- **Work instructions**:
1: Translate this sentence from the pull request description into Spanish: "Moreover, the S3 response actually provides a field called NextMarker for this very purpose, which ought to be used instead of attempting to find the last key."
2: From the pull request description, extract the passage starting with "Please ensure the" and going on through "(already a contributor)", without altering any character.
3: Continue the pull request description from the point where it stops.
++++ Page extract
Skip to content

Conversation

cboettig
Copy link
Contributor

Previously, function erroneously assumed that XML response always had <Content> elements listed last, and merely used tail() to get the Key of the last element for use as NextMarker.

This assumption relying on ordering rather than explicitly using element names fails when clients (Redhat's CEPH S3 interface, an open source product widely used in research data centers) return XML that lists metadata fields. Moreover, the S3 response actually provides a field called NextMarker for this very purpose, which ought to be used instead of attempting to find the last key. My pull request simply updates the code to use r$NextMarker to find the NextMarker instead of using tail(r, 1)[["Contents"]][["Key"]])

Please ensure the following before submitting a PR:

  • if suggesting code changes or improvements, open an issue first
  • for all but trivial changes (e.g., typo fixes), add your name to DESCRIPTION (already a contributor)
++++++++
++++ Given material
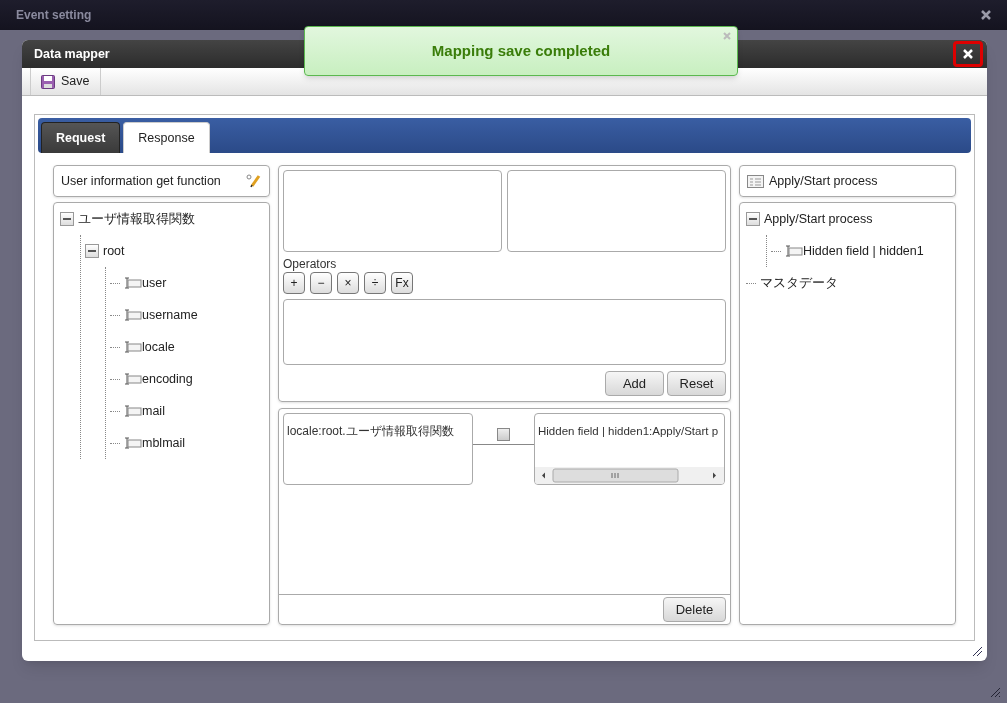 The width and height of the screenshot is (1007, 703). Describe the element at coordinates (321, 283) in the screenshot. I see `operator-button: −` at that location.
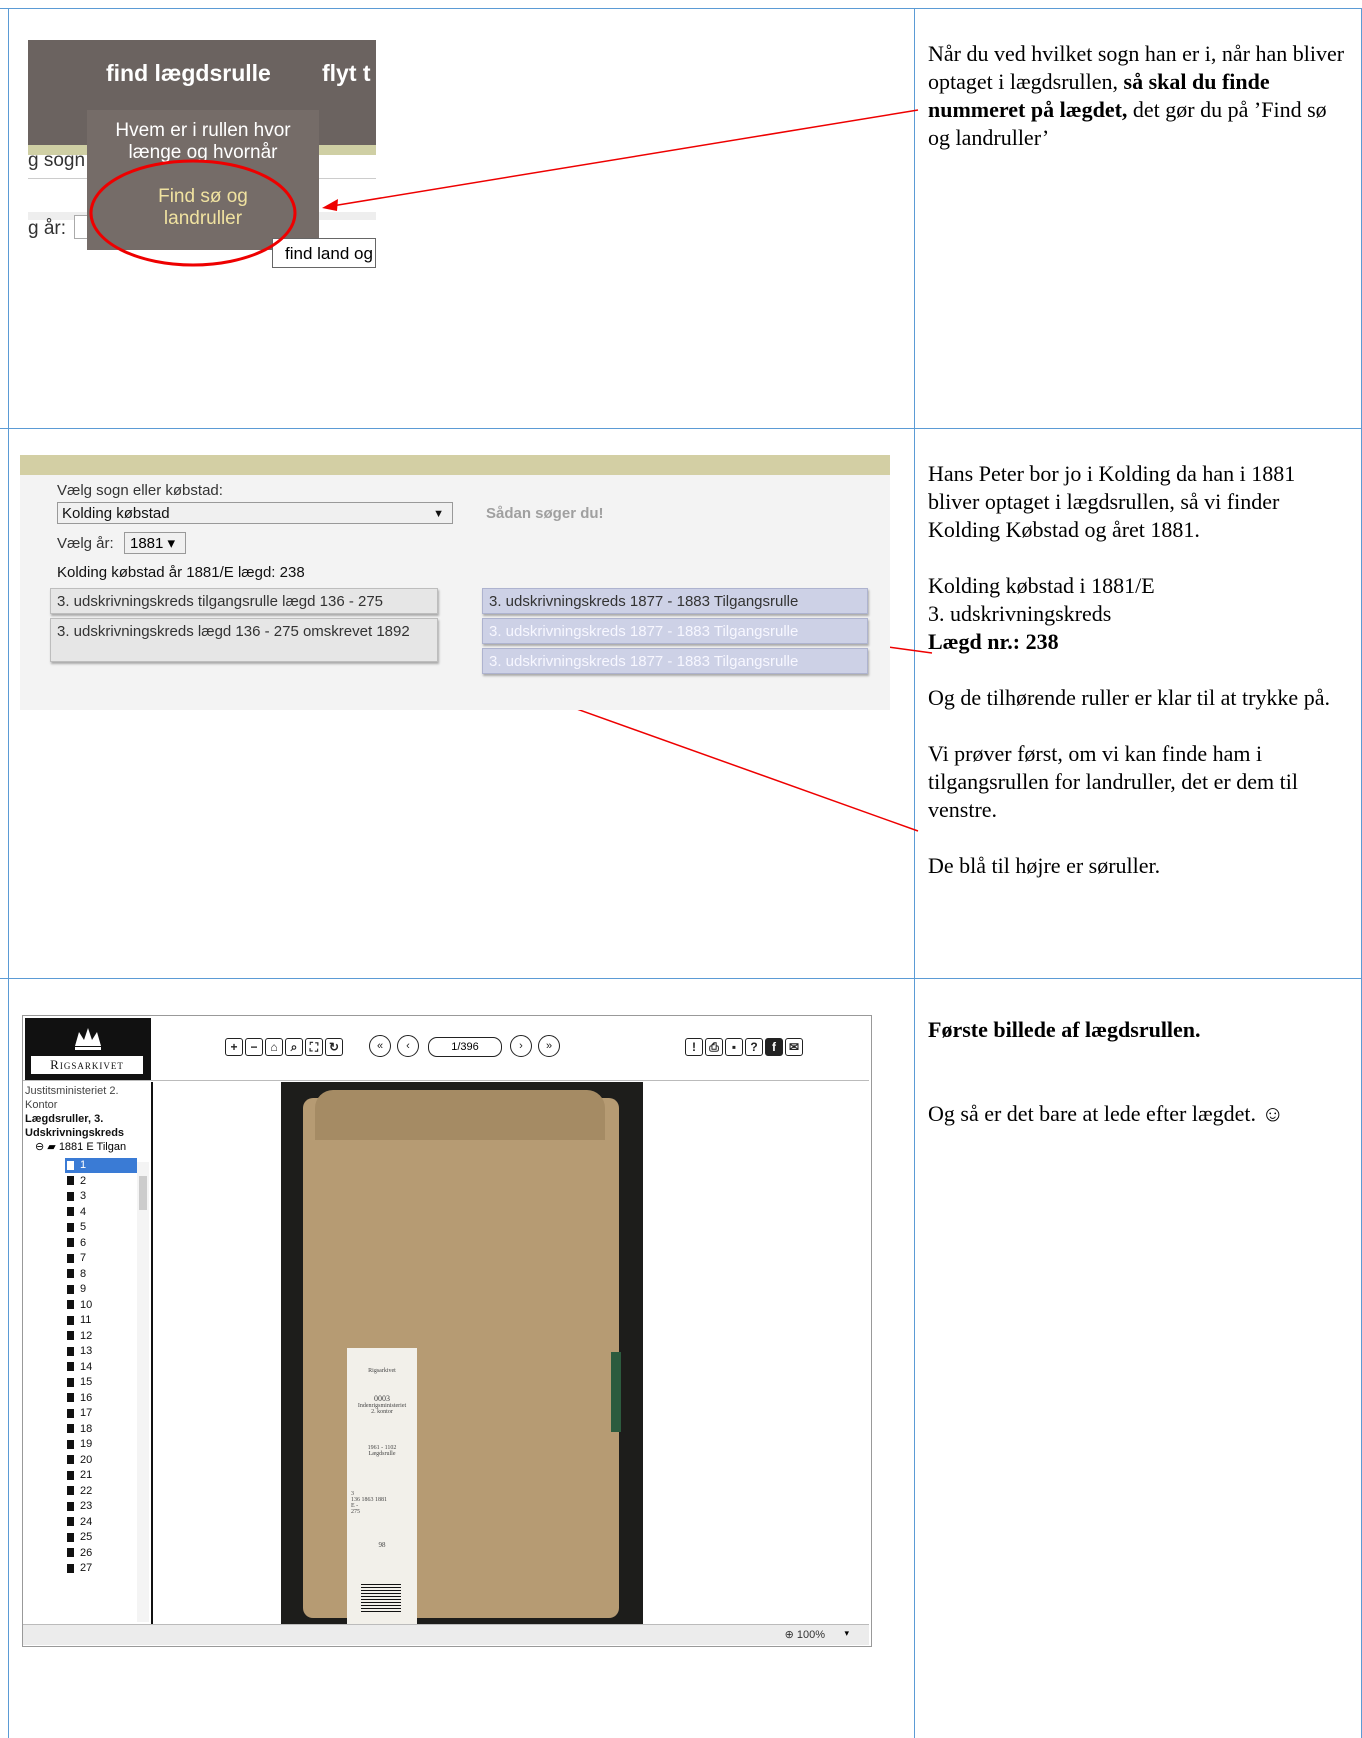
++++++++
- **Response list**:
1: Además, la respuesta de S3 de hecho proporciona un campo llamado NextMarker precisamente para este fin, que debería usarse en lugar de intentar encontrar la última clave.

2:
Please ensure the following before submitting a PR:

  • if suggesting code changes or improvements, open an issue first
  • for all but trivial changes (e.g., typo fixes), add your name to DESCRIPTION (already a contributor)

3:
  • for all but trivial changes (e.g., typo fixes), documentation your change in NEWS.md with a parenthetical reference to the issue number being addressed
  • if changing documentation, edit files in /R not /man and run devtools::document() to update documentation
  • add code or new test files to /tests for any new functionality or bug fix
  • make sure R CMD check runs without error before submitting the PR

Previously, function erroneously assumed that XML response always had <Content> elements listed last, and merely used `tail()` to get the Key of the last element for use as NextMarker.

This assumption relying on ordering rather than explicitly using element names fails when clients (CEPH S3 interface) return XML that lists metadata fields.  Moreover, the S3 response actually provides a field called NextMarker for this very purpose, which ought to be used instead of attempting to find the last key.

Later, the code again used `tail` erroneously depending on order, rather than merely copying over the NextMarker metadata field onto the expanding concatanated list.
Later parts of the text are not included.